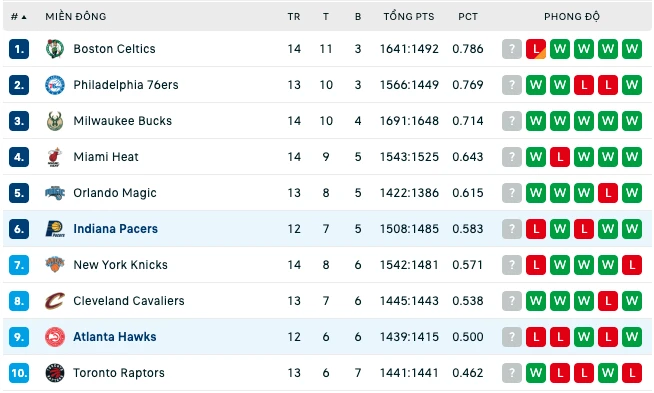This screenshot has width=654, height=393.
Task: Click the orange-marked L badge for Boston Celtics
Action: [536, 49]
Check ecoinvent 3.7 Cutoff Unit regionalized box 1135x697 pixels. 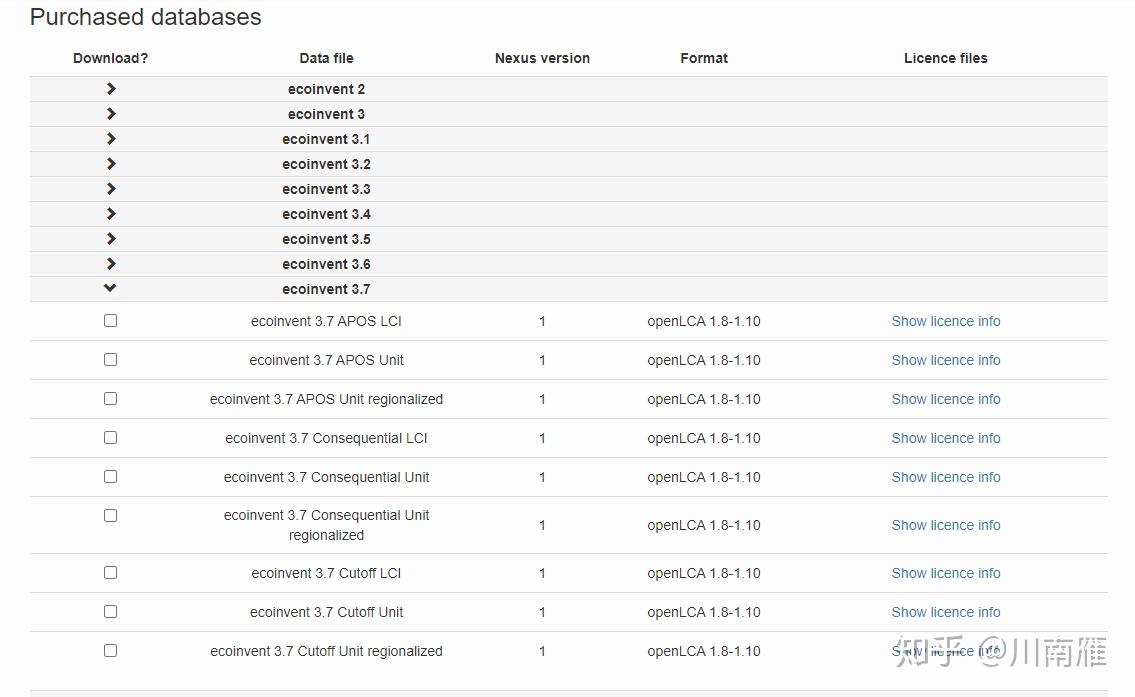pos(110,651)
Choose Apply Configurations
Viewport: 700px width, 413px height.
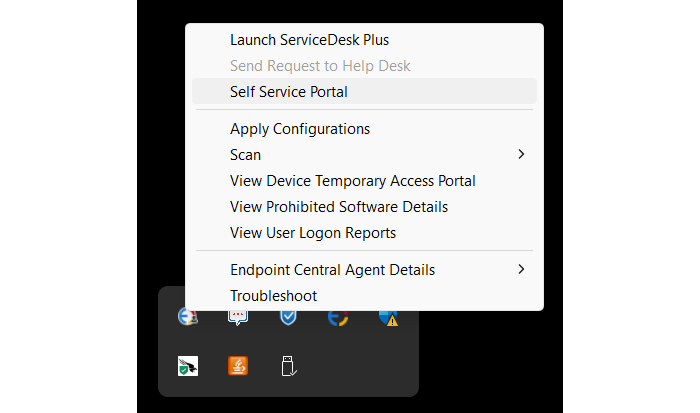[x=300, y=129]
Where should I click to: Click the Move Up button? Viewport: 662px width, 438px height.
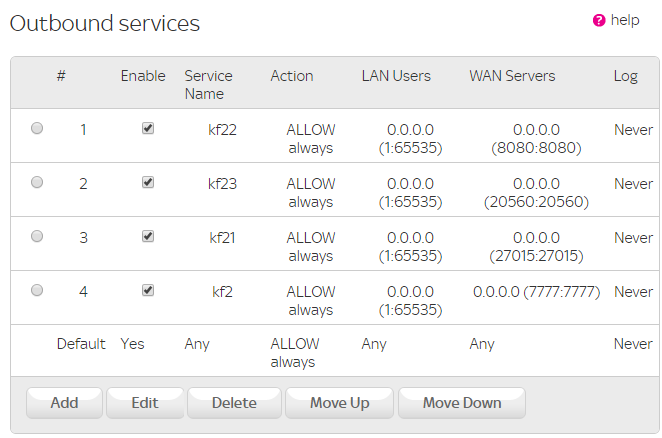339,403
+ + + + + + +
• _Work request_
All lines from the one holding "Choose Apply Configurations" through the last line of the material above should be set down exactly, and the pictures should be left out.

• _Solution_
Choose Apply Configurations
Viewport: 700px width, 413px height.
[x=300, y=129]
Where should I click to: Click the Move Up button? Viewport: 662px width, 438px height.
339,403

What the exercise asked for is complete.